Figure 2.
Biallelic Variants in ATP5F1D Impair the Steady-State Amounts of the F1FO ATP Synthase Complex and Subunits
Immunoblot and BN-PAGE analysis were carried out on subject cultured skin fibroblasts and skeletal muscle samples as previously described.11, 17, 18 SDS-PAGE and immunoblot analysis of whole-cell lysates (40 μg) isolated from cultured skin fibroblasts of affected subjects 1 (S1) and 2 (S2) and age-matched control individuals show (A) the steady-state amounts of complex V subunits (ATP5F1A, ATP5F1B, ATP5F1D, and ATP5PO) and (B) the amounts of individual OXPHOS complex subunits. One-dimensional BN-PAGE analysis was performed for assembled OXPHOS complexes in n-dodecyl-β-D-maltoside (DDM; 850520P, Sigma)-solubilized mitochondrial extracts isolated from control, S1, and S2 fibroblasts (C).
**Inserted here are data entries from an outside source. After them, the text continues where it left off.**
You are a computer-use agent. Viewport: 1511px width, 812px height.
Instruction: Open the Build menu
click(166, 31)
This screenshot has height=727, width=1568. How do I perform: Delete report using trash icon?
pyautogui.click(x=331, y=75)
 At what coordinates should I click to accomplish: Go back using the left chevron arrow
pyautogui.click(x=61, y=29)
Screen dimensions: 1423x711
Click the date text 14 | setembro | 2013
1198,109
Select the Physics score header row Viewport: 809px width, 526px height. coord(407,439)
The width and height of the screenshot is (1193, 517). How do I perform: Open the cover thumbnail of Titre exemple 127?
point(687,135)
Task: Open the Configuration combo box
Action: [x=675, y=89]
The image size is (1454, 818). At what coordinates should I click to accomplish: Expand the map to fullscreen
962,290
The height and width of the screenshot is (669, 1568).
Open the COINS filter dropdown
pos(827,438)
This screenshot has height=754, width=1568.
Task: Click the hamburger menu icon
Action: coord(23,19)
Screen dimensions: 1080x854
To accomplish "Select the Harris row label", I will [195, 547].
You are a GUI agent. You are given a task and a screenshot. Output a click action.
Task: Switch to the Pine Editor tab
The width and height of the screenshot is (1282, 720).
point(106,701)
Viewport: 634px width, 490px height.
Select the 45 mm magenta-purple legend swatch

Steady-state amounts (D) and assembly (E) of OXPHOS complexes and subunits in DDM-solubilized mitochondrial extracts from control and subject 2 skeletal muscle demonstrate a decrease in complex V. In (C) and (E), mitochondrial lysates (100 μg) were loaded on a 4%–16% native gel (Life Technologies), and then protein complexes were immobilized onto polyvinylidene difluoride membranes and subjected to immunoblotting with the indicated OXPHOS-subunit-specific antibodies. In (A)–(E), nuclear-encoded SDHA (ab14715, Abcam) or porin (VDAC1, ab14734, Abcam) was used as a loading control. Abbreviations are as follows: BN, blue native; CI, complex I; CII, complex II; CIII, complex III; CIV, complex IV; and CV, complex V.